Sustainable Exploitation of People and Natural Resources is a Myth

Priorities at the Ministry for Environment and Forests are in the process of recalibration after the Modi government announced stiff deadlines for clearing files on various development projects. The deadlines apply across the board – from the lowliest babu right up to the minister. Amid this churning and in the run up to World Environment Day on Thursday, Express profiles a few eco warriors in Chennai and gets their take on Modi’s diktat to fastrack clearance for infrastructure projects

CHENNAI: I don’t think development can go hand in hand with environmental protection. Our model of development is based on exploitation of people and exploitation of natural resources and there is no such thing as sustainable exploitation of people and natural resources.” These are remarks by Nityanand Jayaraman, an environmental activist and writer in Chennai.

Commenting on the Narendra Modi government’s intention to fast-track environmental clearance for infrastructure projects, he said, “The new government has already stated what it wants to do. It’s not very different from the old government. For them environmental protection is acceptable as long as it does not challenge development.”

“We are already in a very serious crisis environmentally. The fast-track clearances don’t matter, as they cannot stop people working against them. Even a Supreme Court order cannot be implemented if people decide so,” said Jayaraman, who makes a living by writing and spends the rest of his time fighting for various social causes.
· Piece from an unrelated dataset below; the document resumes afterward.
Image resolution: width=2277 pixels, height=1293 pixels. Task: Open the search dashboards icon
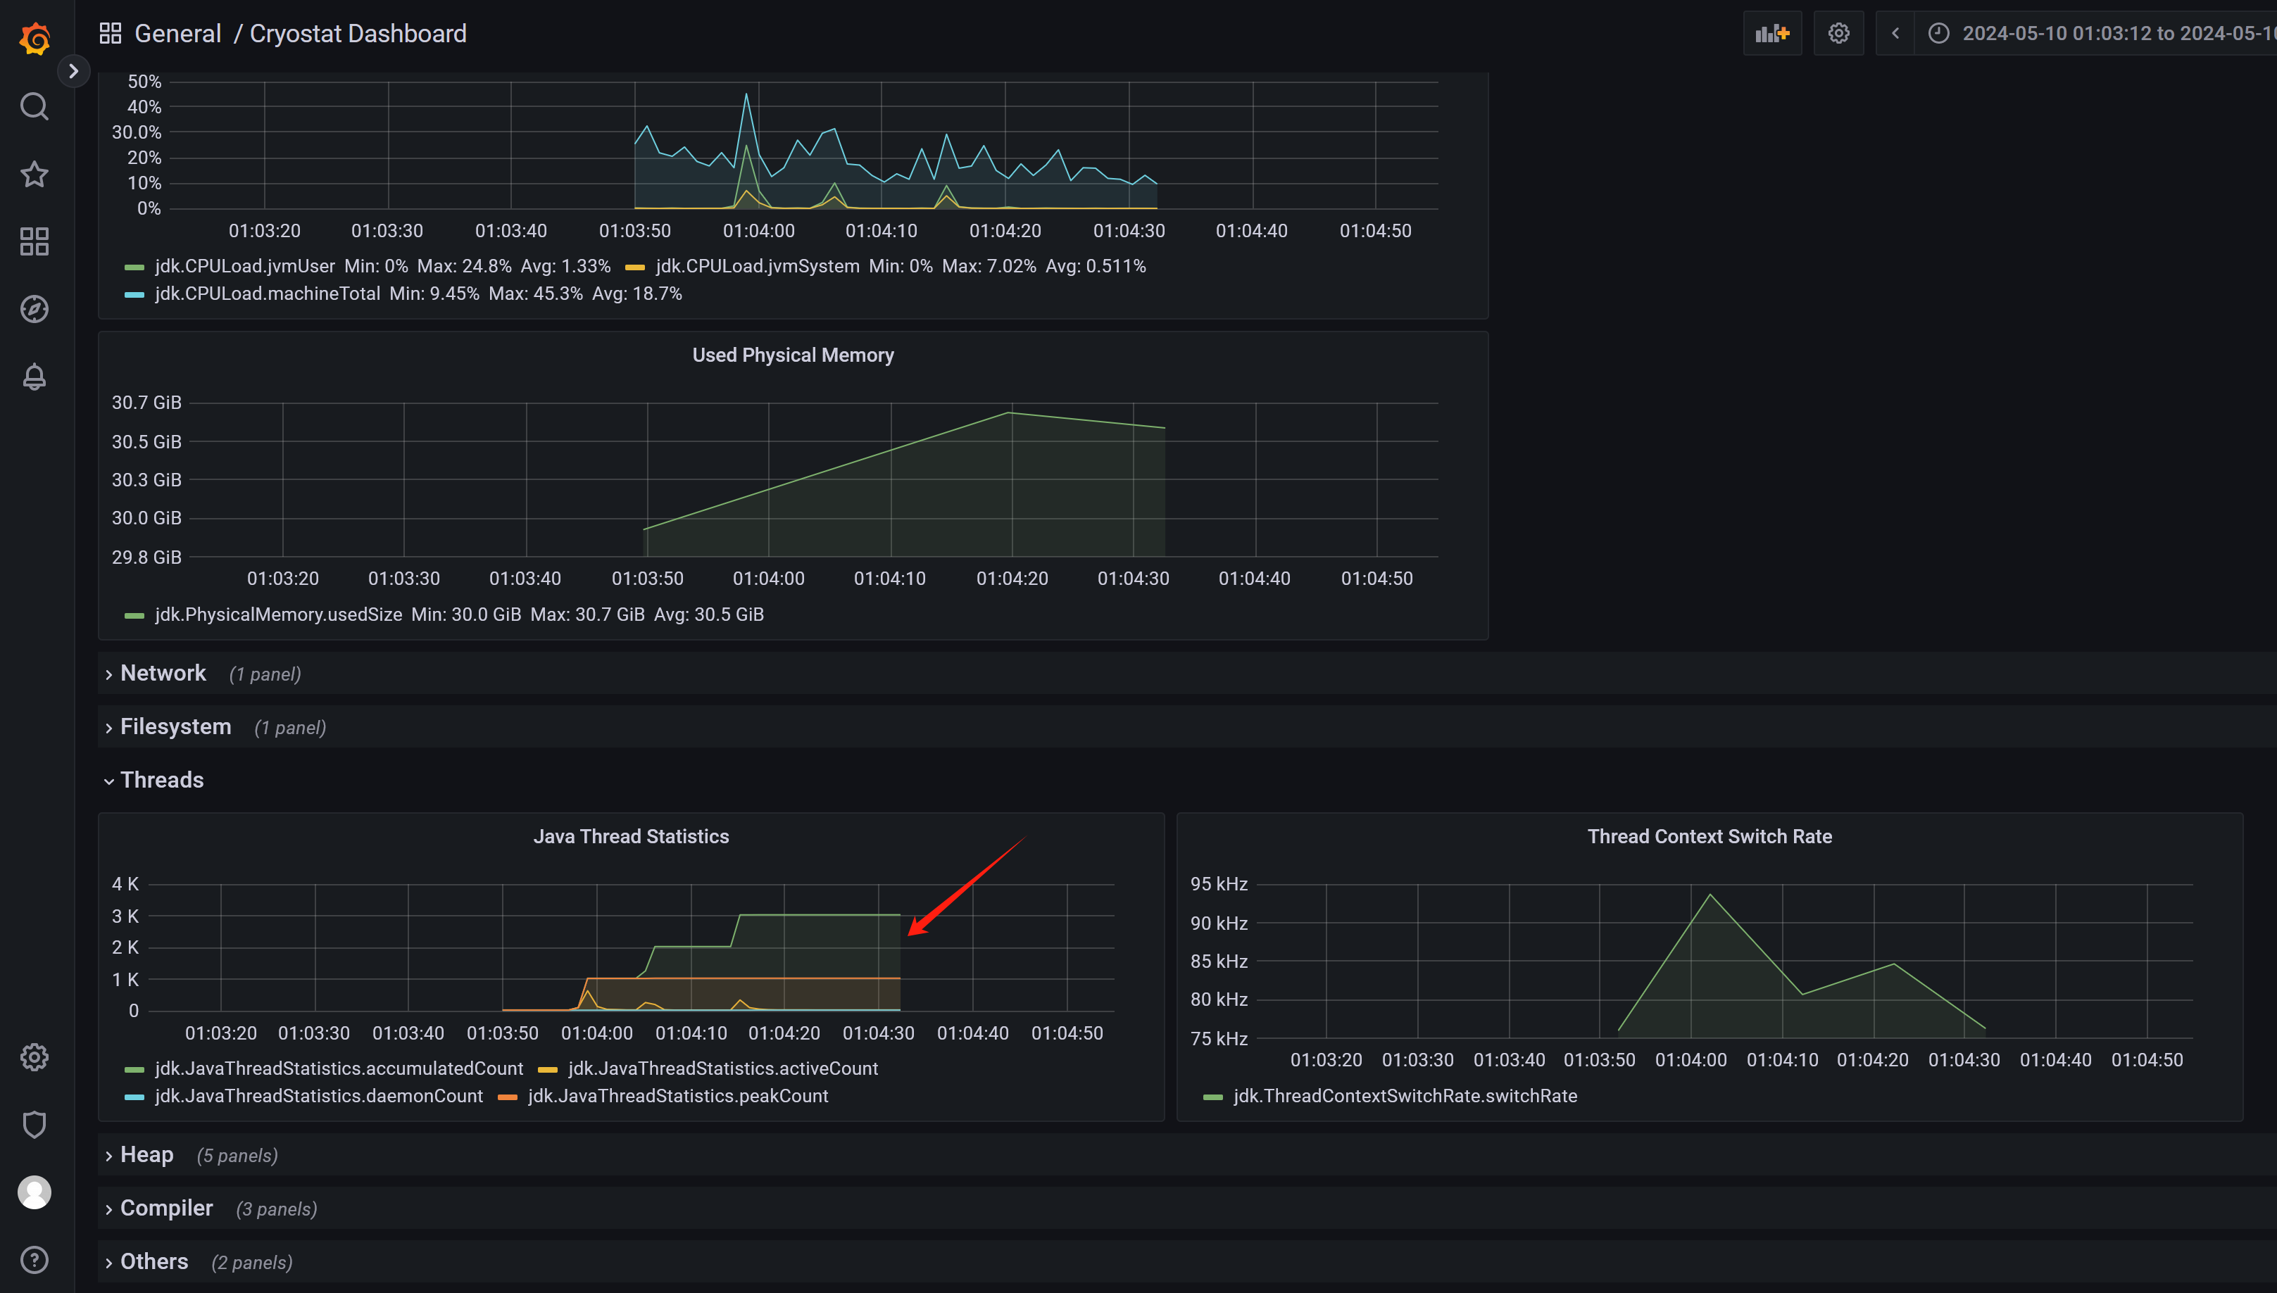35,107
He is associated with campaigns like Chennai Solidarity Group for Koodankulam Struggle, a city-based group that extends solidarity to the struggle, and with the community struggle in Cheyyur against a 4,000-megawatt coal power plant. He assists the community in understanding technical, legal and strategic issues. He is associated with the workers of Ponds Unilever Company in Kodaikanal, a thermometer manufacturing company that is closed now, in their effort to seek compensation, health, rehabilitation and environmental renovation.

He advises an NGO called The Other Media on their Community Environmental Monitoring programme. His main area of interest is working on coastal issues of Chennai and Tamil Nadu. He works for the rights of fisherfolk to habitat and damages likely to happen to the coast due to increasing urbanisation and climate change.

Through an organization called Vettiver Collective he provides free space at Besant Nagar for people to organise or conduct meetings as long as their politics is not hate-based.

“Anyone who tries to do good will be attacked, branded a Naxalite or as one getting foreign funds,” Jayaraman said when asked about the problems he faces as an activist. In his view, working with young people who are individualistic and have a sceptical view of collective action is a big challenge. The other challenge is making activism attractive to young people who tend to see activists as boring persons without a sense of humour.